And nowhere, did Etera feel the pressure of this conflict any heavier than her own home life. She lived with only two family members, her scholarly father, and her older, warrior brother. This family was highly successful, and Etera lived a wealthy childhood, but found it difficult to appreciate thanks to their constant head-butting. For her brother was captain of the Novici governmental guard, and therefore sworn to the church, committed entirely to the faithful, and standing high in their ranks. Her father however, was a founding member of the nihilist movement, and his suffocating narcissistic tendencies made him see his own children as competition, rather than his family.
Day after day, Etera could be minding her own business, speaking to either herself, her brother, or her beloved, dire skunk pet, only for her father to approach, demanding her attention, before launching into a condescending lecture on what she "got factually wrong" and how "real study should open her eyes", the old man going on and on about how worthless life-hers especially-was, all while phrasing it like it was the most sagely wisdom a mouth can produce, complete with practically irrelevant quotes.

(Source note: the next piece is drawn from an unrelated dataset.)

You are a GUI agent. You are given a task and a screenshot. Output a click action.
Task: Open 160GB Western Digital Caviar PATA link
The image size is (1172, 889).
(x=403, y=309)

These lectures were always lengthy, often vague, and not only did her father constantly act like he had solved a basic equation, but his tone always remained smug and playful even as he verbally ripped his own daughter to pieces. Heaven forbid either Etera or her brother try to challenge his statements, or else the tone shifts to furious, violent, and very, very loud.
Her brother meanwhile, while still rather firm in his own beliefs, took a kinder and softer approach to speaking with Etera, treating her like his actual sister, rather than a test dummy for debates. He encouraged her to never let their father's ego supplant her own, that no matter what he spouted, there was still good in their unfortunate world, she had to hold hope for it. As a result, Etera took her brother's side, and at a very early age she claimed herself a member of the faithful Novici. She doomed herself to a desperate search for purpose in this act, but she cared not. The watering eyes of her father whenever he found himself outnumbered was more than enough to give Etera hope.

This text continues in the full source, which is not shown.